At the end of the service the casket was opened once more so that Johnson and his mother-in-law could kiss Etta’s brow. Then it was closed and blanketed with flowers for the journey to the cemetery. HUSBAND TO ETTA, read Johnson’s floral tribute, GONE BUT NOT FORGOTTEN.
The cortège moved away from the black belt toward the North Side and Graceland Cemetery, the beautifully landscaped final resting place of Chicago’s elite. Governors of Illinois and mayors of Chicago were buried there; so were many of the city’s leading merchants and industrialists: Philip Armour, Marshall Field, Potter Palmer, George Pullman. Johnson had purchased plots for himself and his wife. It was the sort of company he thought they should keep. And he had already commissioned a $3,500 stone monument to mark the spot.

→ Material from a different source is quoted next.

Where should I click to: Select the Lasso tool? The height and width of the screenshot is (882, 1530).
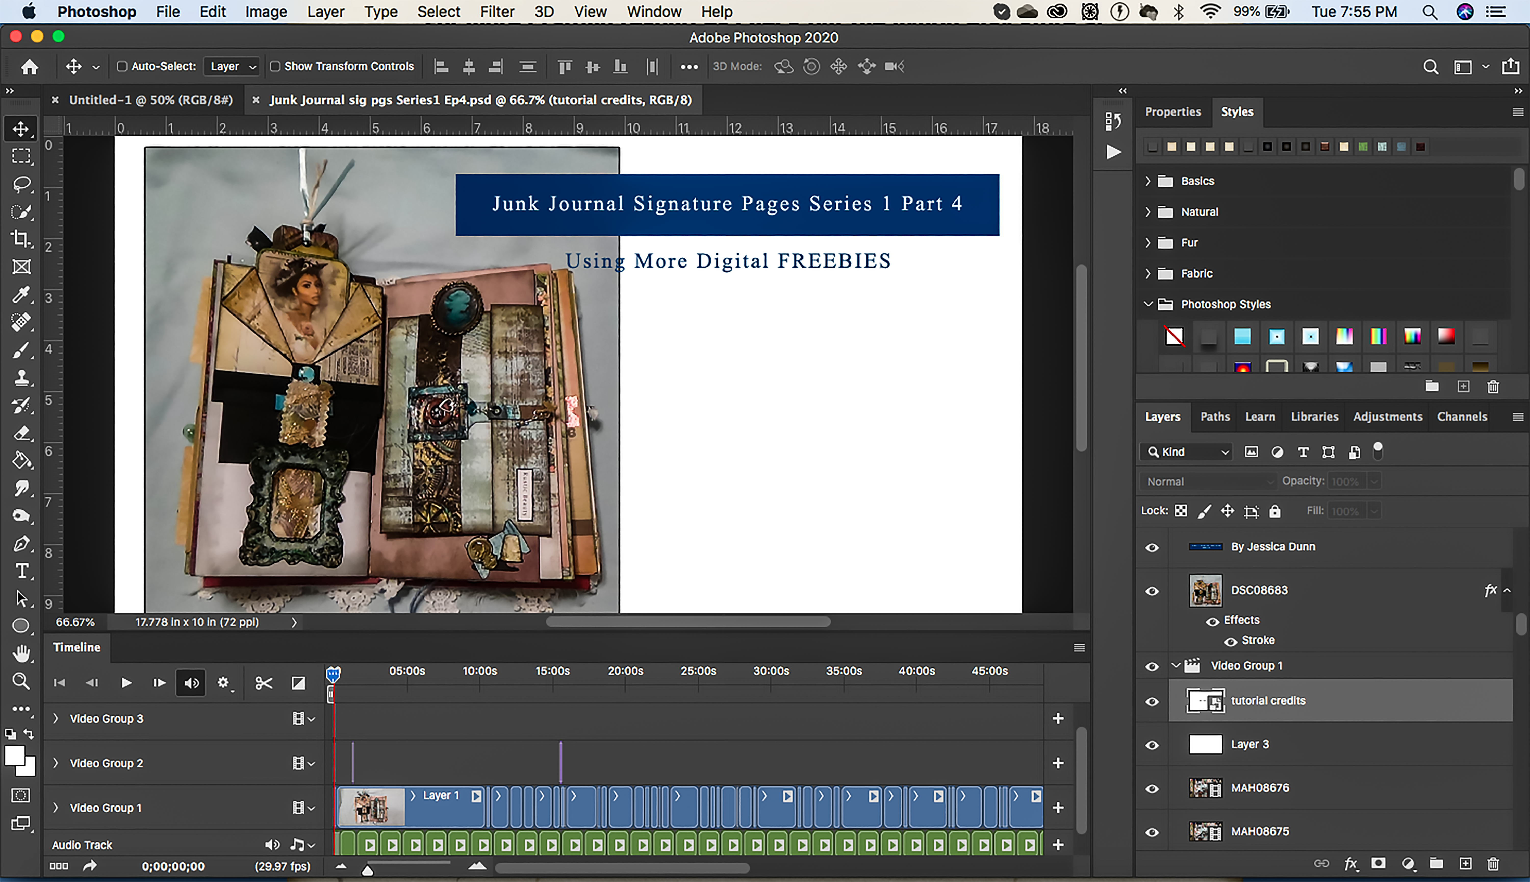coord(21,184)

As the mourners filed back to their cars from the gravesite he spoke to a reporter. “It’s over,” he said. “That’s all I can do.”
* Memories of the newspaper fuss made over Johnson’s traveling first class on an ocean liner would become confused with reports of the sinking of the Titanic the following spring, and the legend grew that Johnson had been refused passage on the fatal voyage. Blind Lemon Jefferson performed a song about it that was later recorded by Huddie Ledbetter—Leadbelly. In it, Johnson is refused passage by the Titanic’s captain, who says, “I ain’t hauling no coal.” When Johnson hears that the ship has gone down, he dances on the dock with glee.